Opinión

Catalejo

Ixchiguán requiere estrategia y realismo

Mario Antonio Sandoval

Mario Antonio Sandoval

Dentro del conocimiento popular de la nomenclatura de los poblados guatemaltecos, son pocas las personas para quienes significa algo el nombre de Ixchiguán, en San Marcos, situado en la zona cercana al hermoso volcán Tacaná y cercano a otro municipio, Tajumulco, conocido por el volcán de ese nombre, el más alto del Istmo. Perdidos en la geografía cuya belleza esconde una dura situación para sus habitantes, estos lugares cercanos a la frontera con México se han convertido silenciosamente en áreas de plantaciones de amapola, cuya relación con las narcoactividades permite convertir esa flor de rojo brillante y tres cosechas anuales en la fuente de subsistencia de los lugareños.

Como ocurre en muchos lugares el país, donde la presencia de las autoridades es prácticamente nula, reina la ley del más fuerte, en este caso quienes participan de cualquier forma en esa actividad ilegal. No debe extrañar a nadie el aumento de la violencia y de las tensiones sociales en ambas comunidades, también envueltas en enfrentamientos ancestrales a causa de límites, los cuales son utilizados como una cortina de humo. Mientras tanto, en la capital, lejana en todos los sentidos, todas las instancias del gobierno permanecen sin actuar, en términos prácticos, como ha sido el caso desde hace décadas. De hecho se trata de dos municipios no integrados a Guatemala, con lo cual tienen una situación parecida a lugares peteneros y de varias áreas del Oriente.

El estado guatemalteco comenzó a reaccionar desde hace relativamente poco tiempo, pero ante el incremento de la violencia y de la tensión social, decidió implantar un estado de Sitio en el área, para lo cual solicitó y obtuvo el aval del Congreso. En teoría, todo está correcto y se trata de evitar posteriores críticas y acusaciones contra las tropas militares, cuyo envío es necesario a fin de poner orden según los lineamientos legales. Sin embargo, esta medida, a mi juicio, constituye un pensamiento táctico, es decir de cómo realizar con éxito una acción específica y determinada, cuando lo más importante es aplicar criterios estratégicos a fin de evitar más violencia, sobre todo cuando esta ha sido anunciada en forma directa o indirecta por algunos de quienes van a involucrarse.

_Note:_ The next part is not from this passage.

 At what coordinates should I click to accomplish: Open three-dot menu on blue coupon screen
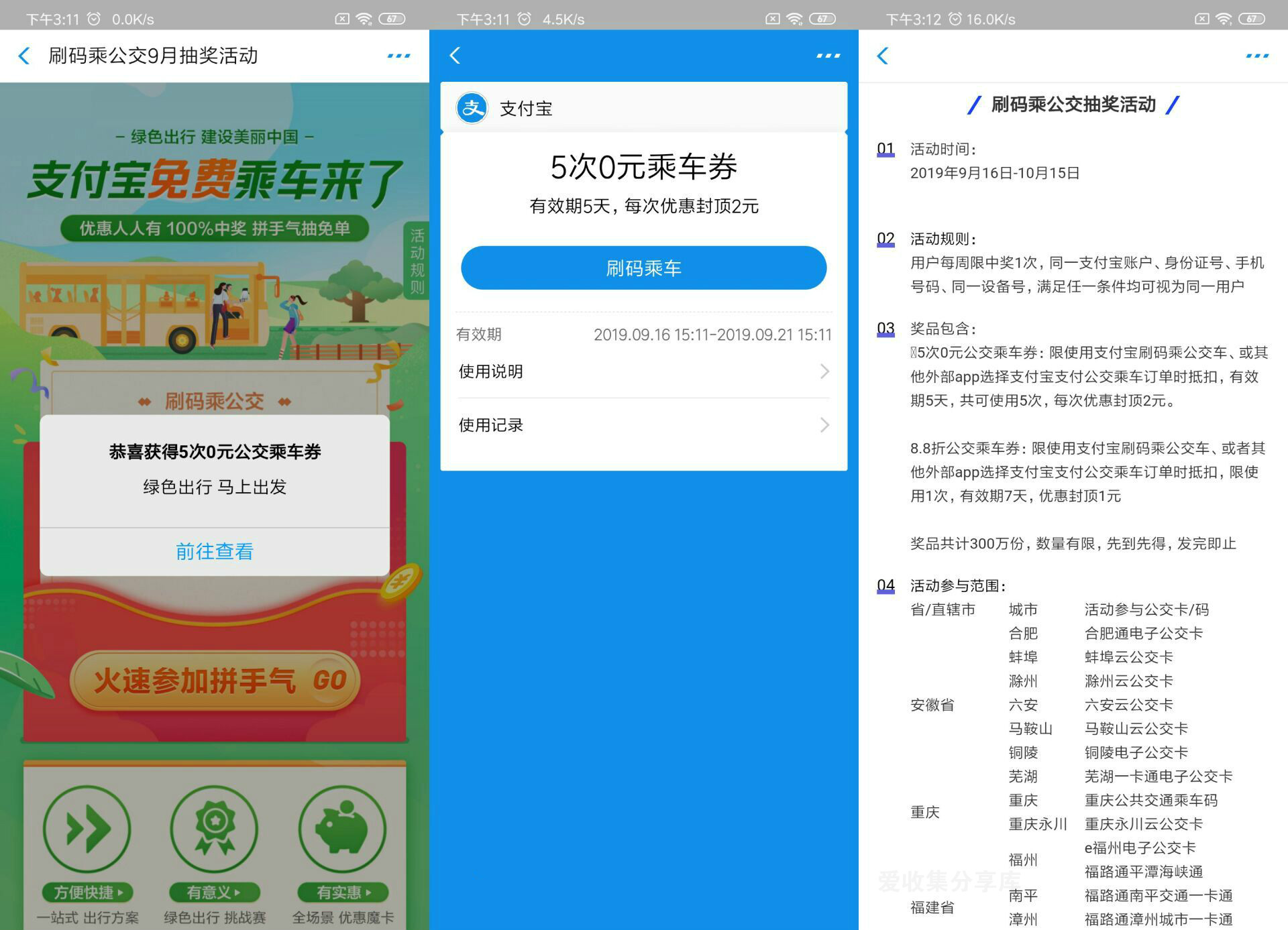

La presencia del ejército debe ser analizada según su significado a lo largo de la historia reciente. El retiro de las unidades castrenses de algunos otros lugares del país ha sido criticado por grupos de pobladores, a causa del aumento de la violencia provocada por los mareros y otros delincuentes. Sin embargo, en ocasiones como la comentada hoy, es evidente la intención de facilitar o provocar incidentes, cuando de manera pública algunos vecinos de Tajumulco exigen a los militares “no meterse con nosotros”. Por eso todas las acciones realizadas en esos lugares deben contar con la presencia de representantes de las instituciones estatales relacionadas con los Derechos Humanos, para compensar la presencia de oenegés cuyos intereses no siempre coinciden con los del país.

Los intereses nacionales, vale la pena señalar, tienen una de sus manifestaciones más claras en buscar la manera de evitar violencia y derramamiento de sangre. Ya demasiada se ha derramado en todo el país, por un tiempo también demasiado largo y razones, motivos y pretextos y demasiado lamentables. Se requiere de estrategia y de sereno realismo ante la maraña de condiciones de todo tipo existentes en el lugar, y también ante la potencia de fuego de las armas de grupos ilegales, otra característica causante de complicaciones adicionales. Mi preocupación radica en la duda acerca de la capacidad de quienes desde el gobierno toman las decisiones, porque el caso es difícil, arriesgado en sí mismo y por los oscuros intereses presentes.